Why The Education System Needs Some Creativity

By Kayelin Tiggs

There is a saying that goes, “What if the cure to cancer is trapped inside the mind of someone who cannot afford an education?”

Well, what if the cure to cancer is trapped inside the mind of a child whose capacity to think creatively has been wiped out by their education system?

America claims to be the “land of the free” but this country’s school curriculums have a desperate lack of individuality. I have been working with children of all ages and from different backgrounds for over 4 years, which is admittedly not very long, but I have been very observant. I have an interest in education, but I find there to be many people whose interests lie in education, and everyone has different opinions about the way education should be manifested. Yet the American education system is one of the most uniform and inflexible in the world. In providing education to kids in attempt to prepare them for a unknown future–despite all of the expertise and predictive statistical data–our education practices remain unchanging. It seems as if the only thing we are practicing is insanity.

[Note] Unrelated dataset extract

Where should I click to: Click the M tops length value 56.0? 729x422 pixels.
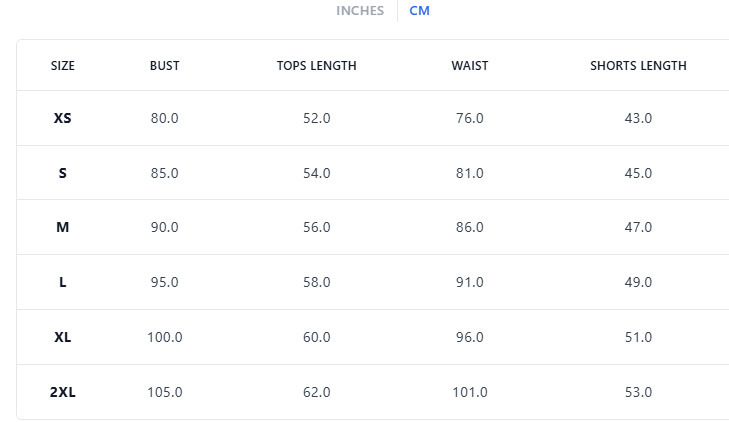tap(317, 227)
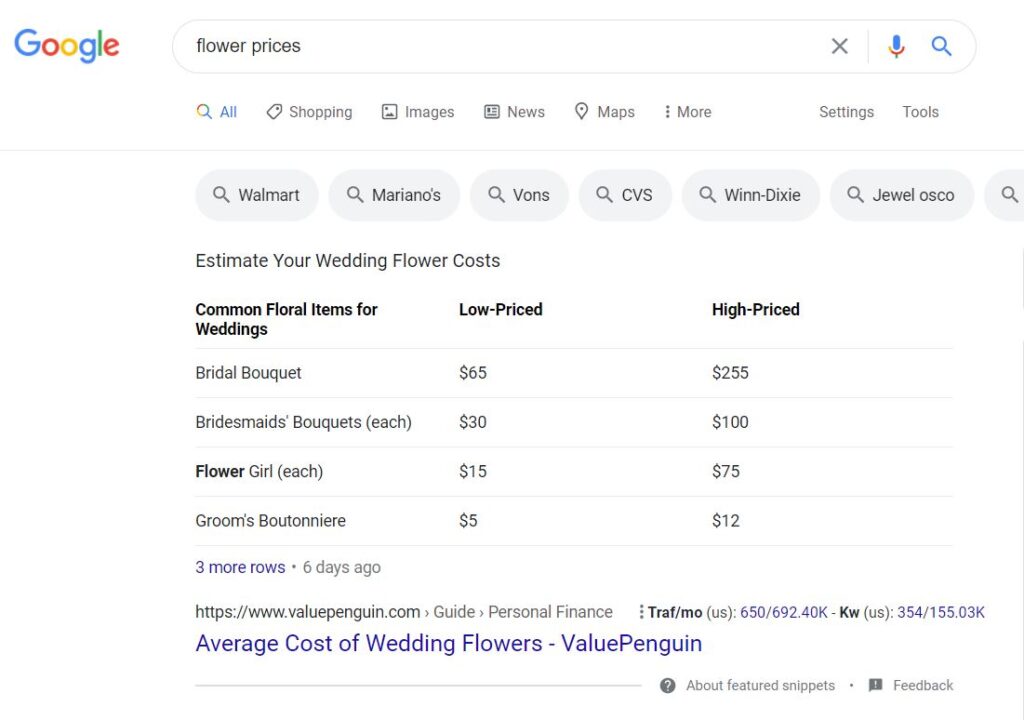
Task: Click the question mark icon beside featured snippets
Action: pos(667,686)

I believe all kids have talent and the capacity to learn, but the way we teach consistently squanders those talents and abilities, and in turn, diminish the possibility of reaching their full potential. I sometimes sit in a class room full of disengaged pupils or see students who never challenge the curriculum because they take the information as absolute, or don’t know that they should have a say in what and how they’re learning. Creativity in education is just as important as science and math, even literacy. Most young people are unafraid of failure, but as they travel through an educational system that does not cater to the multiple types of intelligence, they lose the confidence to take chances.

When we neglect creativity, we are only cultivating a portion of their brain and end up ignoring their creative capacities.  This becomes an implicit hint that their individuality has no value, because this is what we believe they should be learning for the benefit of capitalism, or the continued monetary functioning of this nation. We lie and tell students that demonstrating strong academic ability guarantees success in life.  We stigmatize differences and put labels on unconventional characteristics, which drive kids to conformity. Therefore, highly talented, creative people  sometimes internalize these beliefs and feel as though they are inadequate because their non-academic talents are worthless simply because they are not seen as beneficial to American capitalism.

As society searches for answers to generational poverty, rising suicide statistics, divorce, addiction etc., no one seems to have an answer. Maybe it is partly because education does not teach us to approach problems creatively. Imagine what the world would be like if  our education system taught us how to heal from the psychological, spiritual and emotional injuries we sustain regularly. We have lost the creative, meaningful aspects of what makes life so dynamic and this processed, cookie-cutter way of thinking has imprisoned us.

Education has the capacity to save lives. Academic inflation and the increasing number of college graduates will exacerbate this problem, because there will eventually be a need for a new way to measure qualifications for jobs. This will be difficult if there is no way to distinguish one person from the next because everyone has adapted to a conditioned way of thinking and problem-solving. People experience the world in a myriad of ways; visually, kinetically, abstractly, through sound and movement and it is important to  find a way for students to express how they interact in all these ways. We have heard much banter about free college, but children must make it there first. I pray we begin to consider what a versatile, adaptive education system can offer us in the future.

About the author

Kayelin Tiggs is 24 years old, and her mission is to bring attention to the lives of kids who don't get enough attention. She is a tall, skinny lady with dreams that scare her sometimes, but she has learned that the key is not to try to eliminate fear, but to work through it.